__Stated problem__: Copy out every line of the listing below word for word, leaving the pictures out of your answer.

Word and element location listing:

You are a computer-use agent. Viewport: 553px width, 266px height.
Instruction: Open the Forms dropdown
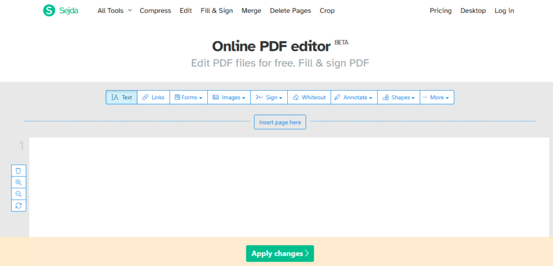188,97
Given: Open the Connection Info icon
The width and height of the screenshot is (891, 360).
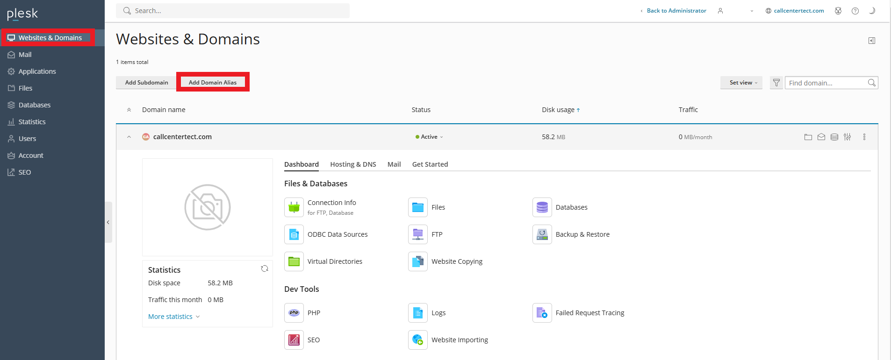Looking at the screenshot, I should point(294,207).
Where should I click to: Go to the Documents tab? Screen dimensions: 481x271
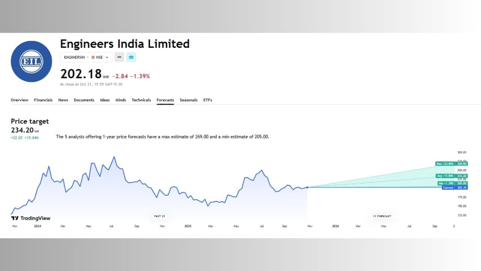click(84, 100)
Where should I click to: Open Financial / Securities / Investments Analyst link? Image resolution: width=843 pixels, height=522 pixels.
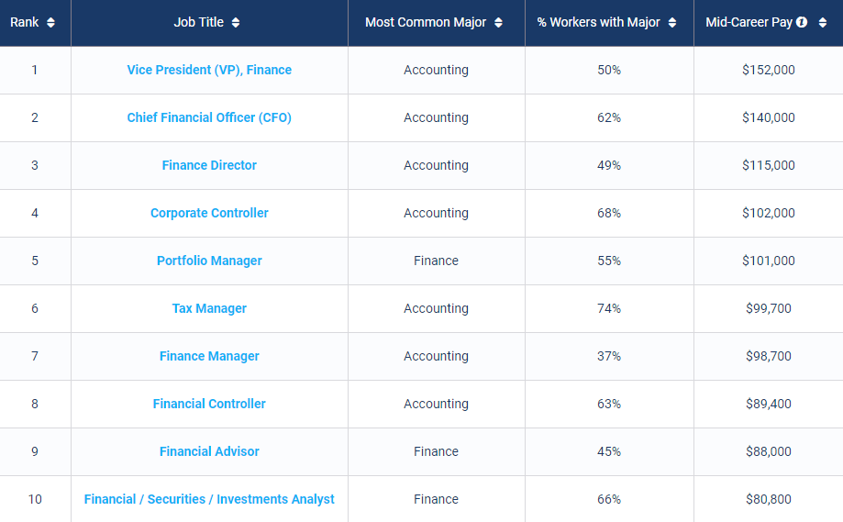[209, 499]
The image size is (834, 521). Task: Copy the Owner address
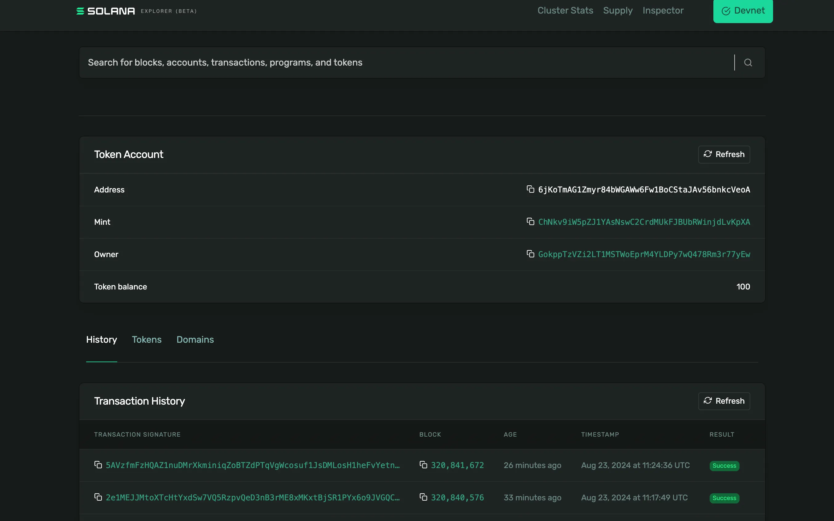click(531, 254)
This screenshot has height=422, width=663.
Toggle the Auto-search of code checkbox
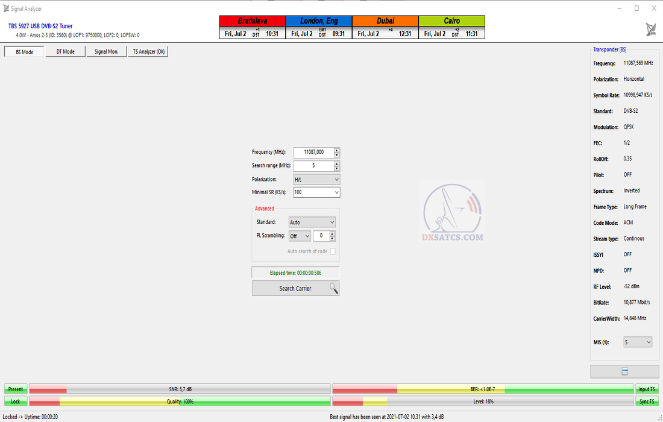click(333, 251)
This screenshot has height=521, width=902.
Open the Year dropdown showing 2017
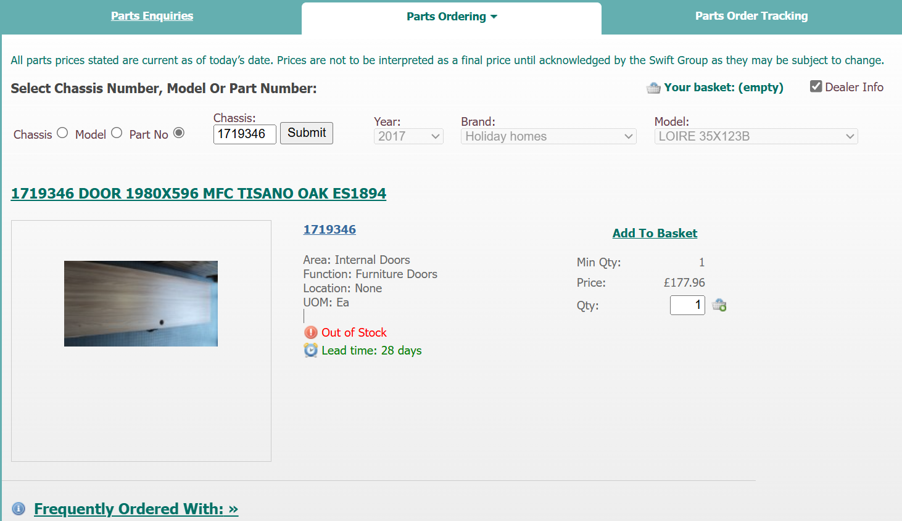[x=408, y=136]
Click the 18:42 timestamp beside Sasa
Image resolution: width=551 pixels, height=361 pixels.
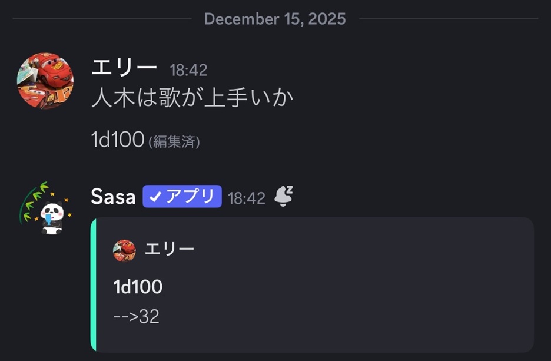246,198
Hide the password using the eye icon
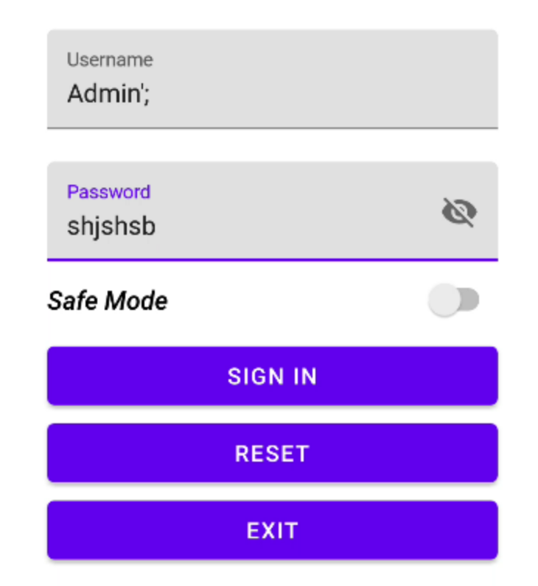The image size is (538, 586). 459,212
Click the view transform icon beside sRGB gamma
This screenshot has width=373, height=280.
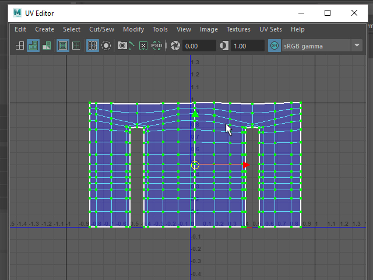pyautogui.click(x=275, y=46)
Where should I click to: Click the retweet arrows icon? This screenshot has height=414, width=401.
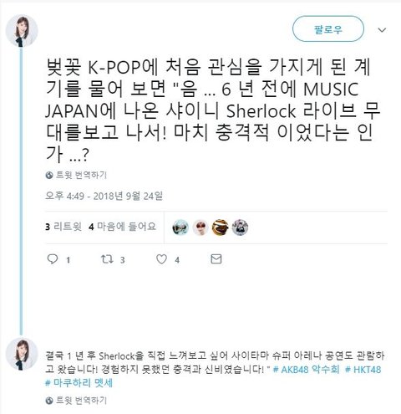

__Expected answer__:
You are a computer-use agent. Viewport: 553px width, 266px height.
Instruction: Open the Forms dropdown
188,97
Given: Open the Connection Info icon
The width and height of the screenshot is (891, 360).
Looking at the screenshot, I should point(294,207).
Where should I click to: Go to the Documents tab? Screen dimensions: 481x271
click(84, 100)
Where should I click to: Open Financial / Securities / Investments Analyst link? Image resolution: width=843 pixels, height=522 pixels.
[209, 499]
The image size is (834, 521). Task: Copy the Owner address
click(531, 254)
This screenshot has height=422, width=663.
Toggle the Auto-search of code checkbox
click(333, 251)
This screenshot has height=521, width=902.
Open the Year dropdown showing 2017
[x=408, y=136]
Click the 18:42 timestamp beside Sasa
Image resolution: width=551 pixels, height=361 pixels.
246,198
Hide the password using the eye icon
The image size is (538, 586). 459,212
Click the view transform icon beside sRGB gamma
This screenshot has width=373, height=280.
pyautogui.click(x=275, y=46)
Where should I click to: Click the retweet arrows icon? This screenshot has height=414, width=401.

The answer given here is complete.